Assignment →
Scan the material below for the word "Given", then copy every line in which it appears.

Data provided →
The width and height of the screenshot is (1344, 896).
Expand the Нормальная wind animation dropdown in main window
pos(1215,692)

...

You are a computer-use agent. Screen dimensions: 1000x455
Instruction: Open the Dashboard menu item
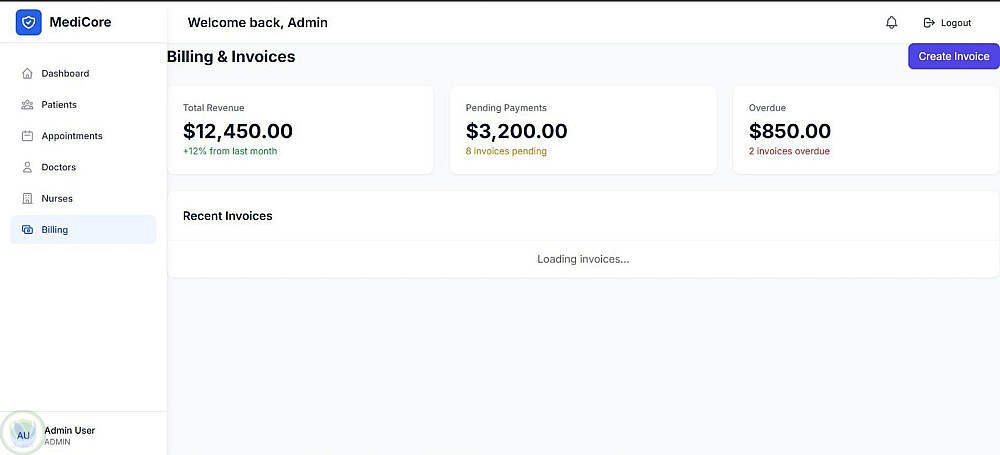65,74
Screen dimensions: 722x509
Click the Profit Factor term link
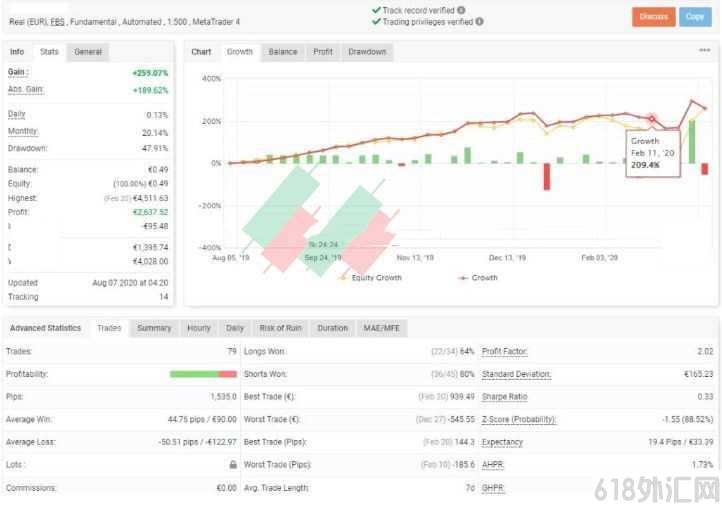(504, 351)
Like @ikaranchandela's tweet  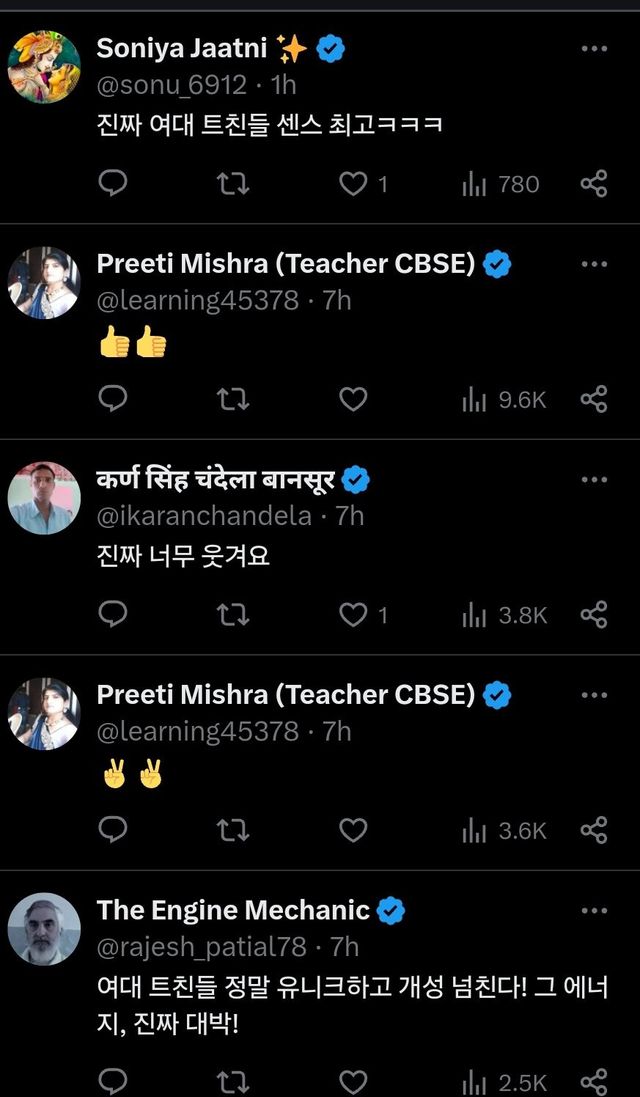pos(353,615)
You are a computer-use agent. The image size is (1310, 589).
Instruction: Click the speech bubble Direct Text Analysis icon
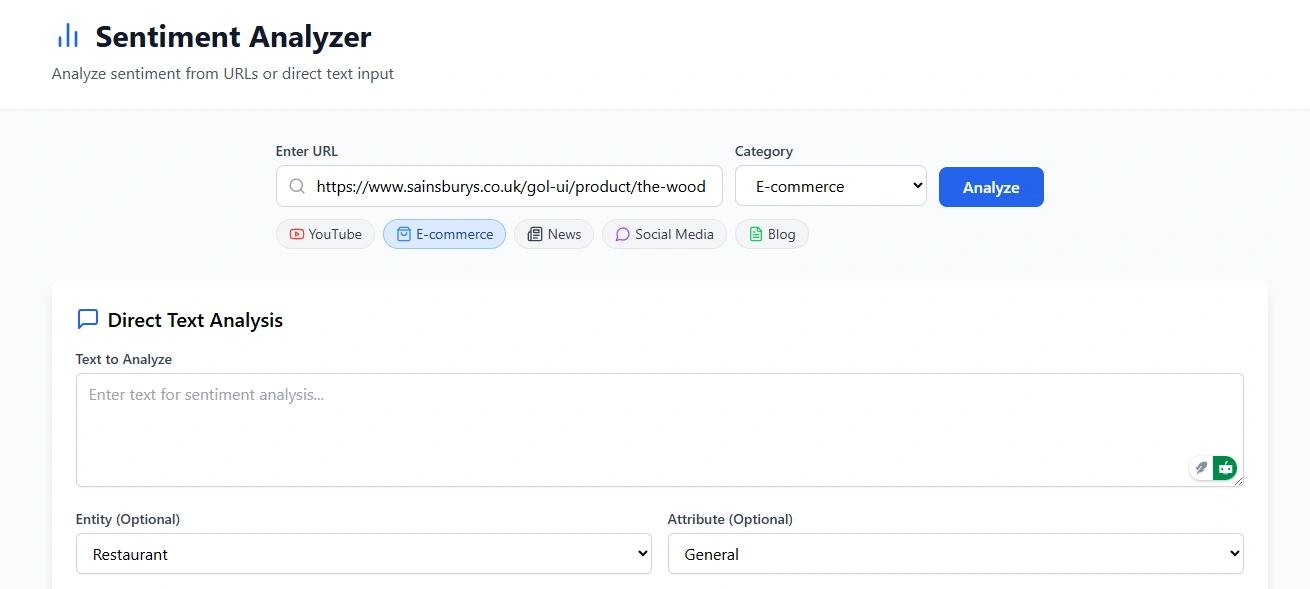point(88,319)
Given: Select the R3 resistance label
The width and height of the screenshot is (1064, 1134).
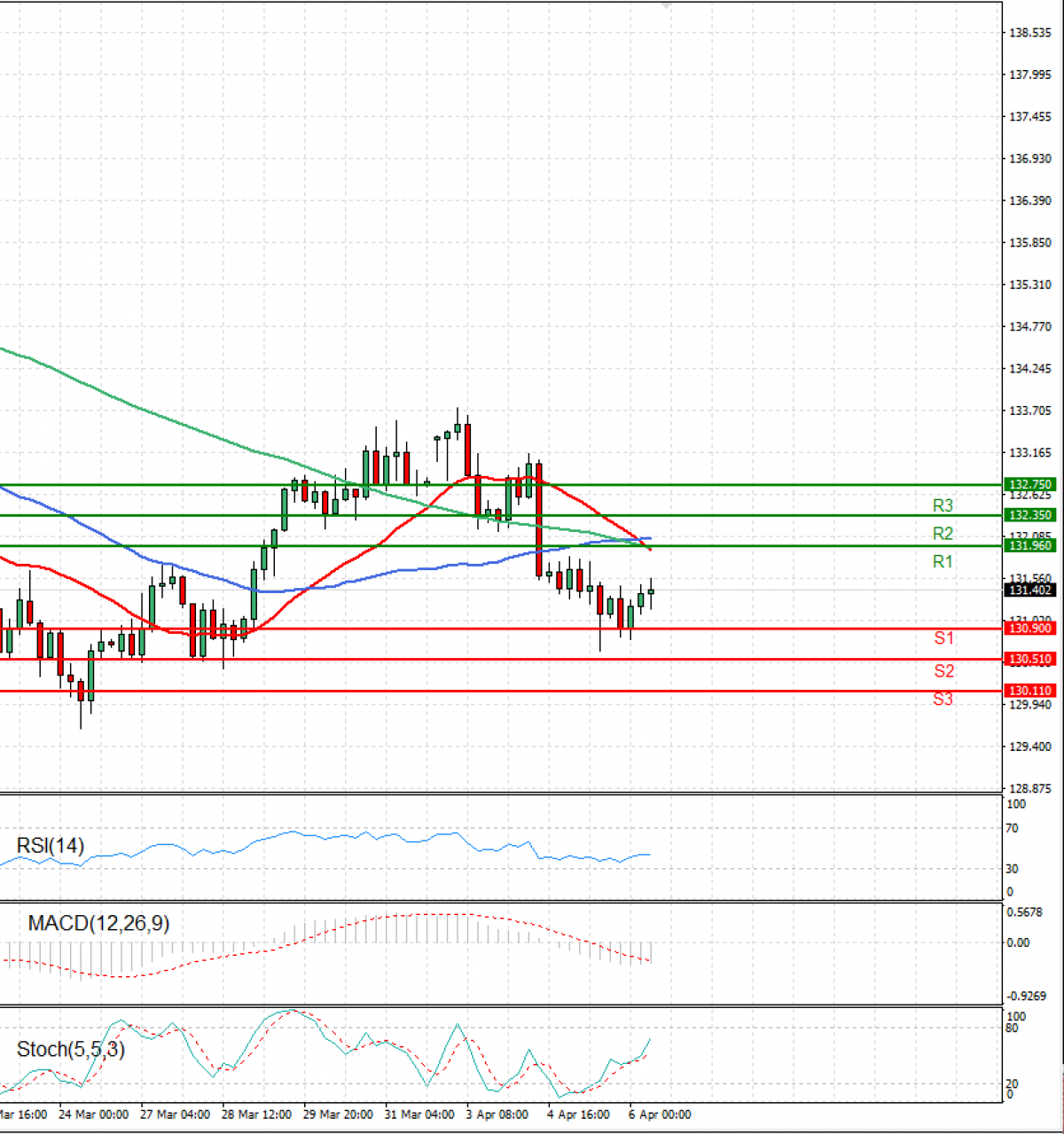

...

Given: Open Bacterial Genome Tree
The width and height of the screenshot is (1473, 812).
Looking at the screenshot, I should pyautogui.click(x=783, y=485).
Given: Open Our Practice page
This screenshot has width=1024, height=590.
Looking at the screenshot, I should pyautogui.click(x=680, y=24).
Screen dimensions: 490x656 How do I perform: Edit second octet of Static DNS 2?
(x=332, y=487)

Answer below →
Given: Select the R3 resistance label
Given: Open Bacterial Genome Tree
Given: Open Our Practice page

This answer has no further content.